Fig. 4. Hippocampal sclerosis and quantitative trait locis all colocalize with LATE-NC on TMEM106B.

We investigated whether loci associated with multiple NPEs show evidence for genetic colocalization using a Bayesian colocalization analysis approach implemented in the coloc R package. a, The TMEM106B lead variant (rs2043539) reached genome-wide significance with LATE-NC. b,c, Hippocampal sclerosis colocalized with LATE-NC on TMEM106B (PrC = 90%). d,e, TMEM106B expression colocalized with LATE-NC (PrC = 91%). f–i, Two methylation QTL (mQTLs), cg09613507 (PrC = 89%; f,g) and cg23422036 (PrC = 95%; h,i), also colocalized with LATE-NC. a, b, d, f and h show regional LocusZoom plots for each trait. Purple diamonds represent lead variants. c, e, g and i compare −log₁₀(P) values between each trait compared to LATE-NC −log₁₀(P) values across the TMEM106B rs2043539 locus (color legend same as in a). The TMEM106B expression and the methylation data were obtained from ROSMAP. j, Decreased TMEM106B expression was associated with more severe LATE-NC pathology (P = 0.043). Unless otherwise specified, for all boxplots, boxes outline the first quartile, median and third quartile. Whiskers extend up to 1.5× the distance between the first and third quartiles. k, Hypermethylation of cg09613507 was associated with more severe LATE-NC pathology (P = 0.0093). l, Methylation at cg23422036 was not significantly associated (P = 0.10). m, Unrelated to TMEM106B, BIN1 expresses eight distinct RNA isoforms simultaneously in the frontal cortex from six AD cases and six controls. To understand the complexities and nuances of ADRDs, we also need to understand the nuances of the genes purported to be driving disease.

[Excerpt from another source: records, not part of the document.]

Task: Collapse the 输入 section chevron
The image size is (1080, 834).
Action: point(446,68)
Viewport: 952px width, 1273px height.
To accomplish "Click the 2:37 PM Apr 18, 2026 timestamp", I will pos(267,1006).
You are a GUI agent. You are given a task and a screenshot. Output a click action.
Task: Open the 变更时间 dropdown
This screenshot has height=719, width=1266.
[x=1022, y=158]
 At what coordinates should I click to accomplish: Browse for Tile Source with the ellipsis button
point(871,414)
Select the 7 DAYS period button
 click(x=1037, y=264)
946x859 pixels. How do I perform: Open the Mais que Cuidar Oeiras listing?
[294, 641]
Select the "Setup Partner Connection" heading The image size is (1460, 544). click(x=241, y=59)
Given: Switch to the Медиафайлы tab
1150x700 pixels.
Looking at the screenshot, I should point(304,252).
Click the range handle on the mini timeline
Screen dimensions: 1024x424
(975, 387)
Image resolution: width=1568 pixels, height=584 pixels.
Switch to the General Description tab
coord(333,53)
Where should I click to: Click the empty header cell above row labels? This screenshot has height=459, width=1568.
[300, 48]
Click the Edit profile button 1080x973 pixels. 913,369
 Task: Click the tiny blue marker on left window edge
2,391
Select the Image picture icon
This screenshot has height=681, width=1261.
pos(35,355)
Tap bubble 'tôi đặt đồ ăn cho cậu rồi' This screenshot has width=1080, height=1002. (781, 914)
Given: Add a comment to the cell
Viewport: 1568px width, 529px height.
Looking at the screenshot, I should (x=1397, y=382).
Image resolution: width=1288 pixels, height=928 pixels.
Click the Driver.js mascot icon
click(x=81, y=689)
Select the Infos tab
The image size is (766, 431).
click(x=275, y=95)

CDS, coding sequence; CTRL, control; CPM, counts per million; F, female; M, male; hipp. scler., hippocampal sclerosis; expr. cer., expression in cerebellum.

Fig. 5. Four mQTL colocalize with CAA on APOC2.

Using the same Bayesian colocalization analysis approach from Fig. 4 (coloc 5.2.2 R package), we tested for colocalization between CAA and methylation sites using existing data from ROSMAP. a, Lead SNP rs7247551, near APOC2, reached genome-wide significance with CAA. b,d,f,h, The rs7247551 was also significantly associated with four mQTL. b–i, cg04401876 (PrC = 96%; b,c), cg10169327 (PrC = 96%; d,e), cg13119609 (PrC = 99%; f,g) and cg09555818 (PrC = 97%; h,i) all colocalized with CAA. a, b, d, f and h show regional LocusZoom plots for each trait. c, e, g and i compare −log₁₀(P) values between each trait compared to CAA −log₁₀(P) values across the APOC2 rs7247551 locus. Variants in LD with the lead variant (purple diamond in a–i) are shaded in a–i according to the color legend on the left-hand side of a. j, Plots of normalized methylation level versus CAA pathology severity. Hypomethylation at cg09555818 (OR = 0.82, P = 0.003) and cg13119609 (OR = 0.78, P = 0.0006) were significantly associated with more severe CAA pathology. Unless otherwise specified, for all boxplots, boxes outline the first quartile, median and third quartile. Whiskers extend up to 1.5× the distance between the first and third quartiles. k, Both cg09555818 (P = 0.0063; k) and cg13119609 (P = 0.0069; not shown) were significantly associated with APOC2 expression. l,m, The rs7247551 G allele was significantly associated with increased APOC2 expression in the frontal cortex in ROSMAP (β = 0.072, P = 0.00013; l); however, the direction of effect was opposite of that found in brain tissues in GTEx (P = 7.2 × 10⁻⁷; m). n,o, The rs7247551 was not associated with APOE (P = 0.81; n) or APOC2 (P = 0.89; o) expression in frontal cortex in ROSMAP. p, APOC2 is highly expressed, especially in microglia and oligodendrocytes. Columns represent mean FPKM. Error bars indicate the s.e. of measurement for each cell type based on the number of human samples sequenced for each type (fetal astrocytes, n = 6; mature astrocytes, n = 12; neurons, n = 1; oligodendrocytes, n = 5; endothelial, n = 2 and microglia, n = 3). expr., expression; norm., normalized.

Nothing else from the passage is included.